Rio de Janeiro - O poeta Carlos Drummond de Andrade era um frequentador assíduo dos sebos da cidade.
Certa vez, em visita a um sebo, no centro do Rio de Janeiro, escreveu: “o sebo é a verdadeira democracia, para não dizer, uma igreja de todos os santos, inclusive os demônios, confraternizados e humildes. Saio deles com um pacote de novidades velhas e a sensação de que visitei, não um cemitério de palavras, mas o território livre do espírito, contra o qual não prevalecerá nenhuma forma de opressão”.
Os sebos, assim como as livrarias, estão acabando. Mas, acredite, leitor, ainda há sebos, no Rio de Janeiro, onde é possível encontrar verdadeiras relíquias.
Encontrei num sebo, na Rua da Carioca, ao lado da antiga redação do “O Pasquim”, dois exemplares da revista “Pif-Paf”, do Millôr Fernandes.
Os números 6 e 7. De 27 de julho e 13 de agosto de 1964, respectivamente.
No expediente, a revista se apresenta como uma publicação com um ponto de vista carioca, irreverente e crítica. “Não temos prós nem contras, nem sagrados nem profanos”, diz.
Nota da redação: Ainda não nos manifestamos sobre a prorrogação dos mandatos porque eles podem não prorrogar nossa liberdade.
Entre os colaboradores, a nata dos humoristas da época: Jaguar, Fortuna, Sérgio Porto, Claudius Ceccon, Ziraldo, Leon Eliachar, Vilmar e Emmanuel Vão Gôgo - pseudônimo de Millôr Fernandes -, entre outros.
A revista mantinha, na página 22, um concurso de humor que pagava ao melhor cartum, conto ou frase 500 contos. O concurso revelou grandes nomes como Redi que, no número 6, assina como Redinger, um elegante cartum.
Ainda na número 6, Jaguar apresenta os temas bíblicos. Na página 15, uma Eva com formas voluptuosas grita, “Adão!!” ao flagrar Adão beijando a serpente.
Na número 7, em um cartum do Fortuna, o astronauta chega a lua e grita para um habitante da terra: “Incrível! O lado desconhecido é igual o lado conhecido.
Ainda nesta edição, o pensamento vivo de Leon Eliachar. Alguns deles:
“O namoro é um passatempo a quatro mãos.”
“O cigarro não provoca o câncer. O câncer é que vive provocando o cigarro.”
“Algumas mulheres são contra o biquini.

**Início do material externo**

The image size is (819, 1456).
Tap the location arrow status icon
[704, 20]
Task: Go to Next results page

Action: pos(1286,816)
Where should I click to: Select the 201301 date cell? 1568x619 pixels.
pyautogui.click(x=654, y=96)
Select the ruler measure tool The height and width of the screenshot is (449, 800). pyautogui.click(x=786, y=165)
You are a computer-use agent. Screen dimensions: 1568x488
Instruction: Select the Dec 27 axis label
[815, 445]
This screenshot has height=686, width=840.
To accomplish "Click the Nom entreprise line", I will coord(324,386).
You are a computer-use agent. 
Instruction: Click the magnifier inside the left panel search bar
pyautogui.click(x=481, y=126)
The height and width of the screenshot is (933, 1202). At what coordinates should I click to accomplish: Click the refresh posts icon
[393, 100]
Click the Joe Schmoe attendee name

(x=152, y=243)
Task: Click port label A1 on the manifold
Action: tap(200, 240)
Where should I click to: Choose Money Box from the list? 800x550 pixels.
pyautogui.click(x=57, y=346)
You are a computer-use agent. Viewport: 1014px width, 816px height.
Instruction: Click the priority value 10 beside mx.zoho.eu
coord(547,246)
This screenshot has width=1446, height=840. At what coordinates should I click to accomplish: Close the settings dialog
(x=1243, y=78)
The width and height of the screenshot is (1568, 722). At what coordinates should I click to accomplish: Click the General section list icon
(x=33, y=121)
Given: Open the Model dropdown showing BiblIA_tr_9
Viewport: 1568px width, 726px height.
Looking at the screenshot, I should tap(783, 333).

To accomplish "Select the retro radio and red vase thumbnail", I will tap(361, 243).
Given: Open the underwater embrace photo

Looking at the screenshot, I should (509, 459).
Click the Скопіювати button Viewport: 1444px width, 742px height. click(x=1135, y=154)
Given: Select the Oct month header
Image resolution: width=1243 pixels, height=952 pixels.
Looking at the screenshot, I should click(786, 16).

Elas sabem que o biquini também é contra elas.”
“No dia em que as mulheres aprenderem a sentar, lá se vai um dos mais belos espetáculos da terra.”
“Aniversário é essa comemoração que fazemos sempre com menos um ano de entusiasmo.”
“Urna é uma caixinha onde uma porção de gente coloca um papelzinho para fazer sorteio, e, às vezes, o azar é tanto que sai um presidente.”
“A mulher foi o que Deus conseguiu quando resolveu passar a limpo o primeiro homem.”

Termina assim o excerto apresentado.